11/05/2013

Los más vulnerables



Pedro Miguel

Al menos la mitad de los presos del país son inocentes: acusados sin pruebas, purgan los delitos de otros, dice Alberto Patishtán. Él, con su historia de más de 13 años de imputaciones en falso, fallos aberrantes y maltrato carcelario, sabe de lo que habla. El profesor tzotzil hace referencia a la violación sistemática y estructural a las leyes y los procedimientos que se comete en los vericuetos del sistema penal. A los culpables fabricados como Patishtán hay que agregar la muy diversa porción de quienes están en la cárcel como consecuencia de leyes injustas o estúpidas: el que robó un pan, la mujer que abortó, el adolescente que se daba un toque de mariguana.

Ni los inocentes ni los procesados por, o técnicamente culpables de, delitos que no debieran ser tales tienen en común su condición de reclusos y conforman el sector más vulnerable de la población nacional; más que las mujeres, más que los indígenas, más que los discapacitados, más que los migrantes, más que los niños explotados y en situación de calle, más que los desnutridos. Esos grupos, a diferencia de la población carcelaria, pueden generar empatía y a partir de ahí crear vínculos de solidaridad y de acción para transformar su circunstancia. Sin afán de ignorar los pavorosos rezagos civilizatorios que aún ostentamos, es claro que en décadas recientes se ha trabajado mucho y se ha avanzado no poco para enfrentar la misoginia, el racismo, la homofobia, la exclusión y la discriminación en general.

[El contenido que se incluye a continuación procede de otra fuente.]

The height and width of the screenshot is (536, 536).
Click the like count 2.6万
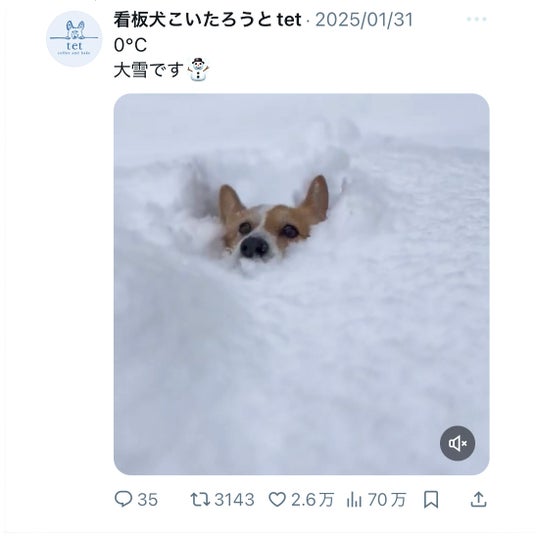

Con los presos es distinto: la gran mayoría de la sociedad libre asume en automático que son culpables –aunque se encuentren sujetos a proceso, aunque sean inocentes o aunque, en el peor de los casos, sean culpables de ser producto de la propia sociedad–, odiosos y peligrosos. Con semejantes prejuicios, la reinserción social se vuelve de antemano impracticable para la mayoría de quienes han tenido el infortunio de ser carne de presidio. Así fuera sólo por eso, la cárcel es una fábrica de antisociales. Castigados en muchos casos no por delitos cometidos sino por condición social, apariencia, cultura y/o falta e recursos, quienes van a la cárcel en esas circunstancias se ven obligados a entrar en contacto, en la peor de las formas posibles, con la delincuencia organizada, reina y señora de los reclusorios, y presionados a adherirse a ella para efectos de sobrevivencia. Se puede resistir cuando se tiene la madera de Alberto Patishtán, pero de todos modos eso no suele corregir el atropello y la injusticia, y ni siquiera redimir, a ojos de la sociedad, al presidiario.

Percepciones y prejuicios desembocan en la creación de circunstancias de exterminio: está bien invertir en escuelas, hospitales, asilos, carreteras, cultura y deporte, pero a quién se le ocurriría destinar recursos económicos en un mínimo bienestar para la población carcelaria, y no se diga en su rehabilitación. Si el calderonato promovió la construcción masiva de reclusorios ello no fue con propósitos de justicia o readaptación, sino expresión de una mentalidad autoritaria según la cual el combate a la delincuencia pasa por tener muchas cárceles y a mucha gente en ellas; y, acaso también, porque los contratos de obras y servicios públicos son buen negocio para cierta clase de gobernantes: dejan un gran margen para cobrar comisiones ilegales.

Por último: el hecho de que una buena parte de la población carcelaria del país se encuentre atrapada en una injusticia estructural y (casi) sin esperanza tiene como correlato la libertad y la impunidad de innumerables delincuentes que han asesinado, secuestrado, violado, robado, defraudado, traicionado o saqueado las arcas públicas, pero que forman parte de la vieja y espesa red de complicidades tejida a lo largo de los sexenios en torno al poder político y empresarial. Esos no pisan la cárcel nunca o, cuando la presión social obliga al régimen a encerrarlos, gozan en ella de condiciones de privilegio y se suele liberarlos mediante subterfugios y fallos judiciales nocturnos y furtivos.

Pero las deformaciones policiales, judiciales y penales son sólo parte y reflejo de un poder público acanallado, corrompido y desvirtuado que es urgente transformar.